* START Available records *

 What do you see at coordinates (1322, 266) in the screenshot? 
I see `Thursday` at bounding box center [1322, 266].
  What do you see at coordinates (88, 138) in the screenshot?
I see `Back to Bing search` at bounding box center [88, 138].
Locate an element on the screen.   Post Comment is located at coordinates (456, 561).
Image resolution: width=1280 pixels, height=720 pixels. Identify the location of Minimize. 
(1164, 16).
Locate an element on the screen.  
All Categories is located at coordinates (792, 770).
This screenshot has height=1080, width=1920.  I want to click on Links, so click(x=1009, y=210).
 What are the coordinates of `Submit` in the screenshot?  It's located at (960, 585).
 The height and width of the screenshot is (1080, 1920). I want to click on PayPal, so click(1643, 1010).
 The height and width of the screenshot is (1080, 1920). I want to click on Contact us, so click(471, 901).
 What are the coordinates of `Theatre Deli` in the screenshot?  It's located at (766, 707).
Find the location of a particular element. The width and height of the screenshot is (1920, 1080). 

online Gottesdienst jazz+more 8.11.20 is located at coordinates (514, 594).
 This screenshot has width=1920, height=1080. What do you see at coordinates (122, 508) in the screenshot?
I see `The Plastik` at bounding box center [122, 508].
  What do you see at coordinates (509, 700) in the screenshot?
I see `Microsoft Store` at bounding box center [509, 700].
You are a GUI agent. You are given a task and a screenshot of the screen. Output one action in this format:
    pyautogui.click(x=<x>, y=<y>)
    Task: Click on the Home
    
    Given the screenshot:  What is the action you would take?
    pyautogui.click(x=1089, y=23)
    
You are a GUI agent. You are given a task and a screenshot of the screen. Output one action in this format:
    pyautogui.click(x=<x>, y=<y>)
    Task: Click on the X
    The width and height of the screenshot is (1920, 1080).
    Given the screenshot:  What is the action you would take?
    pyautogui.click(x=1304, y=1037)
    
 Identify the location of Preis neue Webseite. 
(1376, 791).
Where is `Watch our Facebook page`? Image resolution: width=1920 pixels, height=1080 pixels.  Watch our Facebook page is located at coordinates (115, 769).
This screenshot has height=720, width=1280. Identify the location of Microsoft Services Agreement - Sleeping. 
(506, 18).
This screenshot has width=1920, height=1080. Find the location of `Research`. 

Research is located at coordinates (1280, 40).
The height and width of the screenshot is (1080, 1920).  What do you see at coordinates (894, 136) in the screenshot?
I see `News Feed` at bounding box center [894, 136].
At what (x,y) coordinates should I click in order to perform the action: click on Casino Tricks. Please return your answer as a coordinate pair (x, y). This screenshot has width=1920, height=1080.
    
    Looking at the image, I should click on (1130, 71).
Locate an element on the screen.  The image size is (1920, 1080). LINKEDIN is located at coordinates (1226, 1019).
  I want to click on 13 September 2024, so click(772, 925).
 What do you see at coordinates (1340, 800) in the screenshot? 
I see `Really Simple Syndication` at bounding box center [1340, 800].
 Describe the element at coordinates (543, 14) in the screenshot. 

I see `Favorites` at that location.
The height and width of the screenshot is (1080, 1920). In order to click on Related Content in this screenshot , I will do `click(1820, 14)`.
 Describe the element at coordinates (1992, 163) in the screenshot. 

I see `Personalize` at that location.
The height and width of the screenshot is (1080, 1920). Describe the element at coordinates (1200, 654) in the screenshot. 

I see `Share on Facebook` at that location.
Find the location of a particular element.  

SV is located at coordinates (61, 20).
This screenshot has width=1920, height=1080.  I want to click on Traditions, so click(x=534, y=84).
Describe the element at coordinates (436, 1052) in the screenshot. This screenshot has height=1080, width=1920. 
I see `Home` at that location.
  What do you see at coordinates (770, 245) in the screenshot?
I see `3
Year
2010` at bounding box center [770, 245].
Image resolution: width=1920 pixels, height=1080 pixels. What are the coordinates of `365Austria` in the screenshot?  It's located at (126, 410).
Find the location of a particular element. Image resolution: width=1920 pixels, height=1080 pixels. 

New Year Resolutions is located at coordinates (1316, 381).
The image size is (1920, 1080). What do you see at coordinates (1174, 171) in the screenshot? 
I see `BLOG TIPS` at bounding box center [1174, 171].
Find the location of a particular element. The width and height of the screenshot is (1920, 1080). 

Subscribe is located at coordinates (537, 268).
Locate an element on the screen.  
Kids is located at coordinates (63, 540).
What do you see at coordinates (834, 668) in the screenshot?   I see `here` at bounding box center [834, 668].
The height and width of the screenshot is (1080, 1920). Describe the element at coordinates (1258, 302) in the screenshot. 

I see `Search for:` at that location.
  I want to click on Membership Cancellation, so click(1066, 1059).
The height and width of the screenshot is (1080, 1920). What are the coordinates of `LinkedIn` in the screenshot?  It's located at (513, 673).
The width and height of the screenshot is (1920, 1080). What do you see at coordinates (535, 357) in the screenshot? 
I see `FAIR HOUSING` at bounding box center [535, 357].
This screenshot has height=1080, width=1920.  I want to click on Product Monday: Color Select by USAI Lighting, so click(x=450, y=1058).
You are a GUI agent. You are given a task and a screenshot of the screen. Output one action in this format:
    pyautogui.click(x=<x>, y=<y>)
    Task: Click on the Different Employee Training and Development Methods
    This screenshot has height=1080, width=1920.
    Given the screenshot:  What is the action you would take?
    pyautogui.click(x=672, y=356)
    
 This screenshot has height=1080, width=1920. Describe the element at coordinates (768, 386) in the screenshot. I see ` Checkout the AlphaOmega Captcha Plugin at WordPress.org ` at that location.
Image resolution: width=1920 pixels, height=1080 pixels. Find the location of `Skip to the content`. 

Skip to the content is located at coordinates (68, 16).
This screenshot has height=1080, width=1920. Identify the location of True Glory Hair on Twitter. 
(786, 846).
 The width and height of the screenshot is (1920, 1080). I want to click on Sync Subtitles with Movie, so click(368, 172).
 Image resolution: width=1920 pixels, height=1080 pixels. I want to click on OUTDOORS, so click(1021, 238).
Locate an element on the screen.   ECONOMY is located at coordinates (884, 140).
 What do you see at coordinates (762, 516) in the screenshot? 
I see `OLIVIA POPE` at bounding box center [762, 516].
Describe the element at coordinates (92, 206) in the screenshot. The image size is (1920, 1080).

* END Available records *

Your goal: Rewrite the rows starting at the line that contains "The height and width of the screenshot is (1080, 1920). What" and ending at the line that contains "center [535, 357].", with "LinkedIn" changed to "Facebook" and everything else left the same.

Expected answer:
The height and width of the screenshot is (1080, 1920). What are the coordinates of `Facebook` in the screenshot?  It's located at (513, 673).
The width and height of the screenshot is (1920, 1080). What do you see at coordinates (535, 357) in the screenshot? 
I see `FAIR HOUSING` at bounding box center [535, 357].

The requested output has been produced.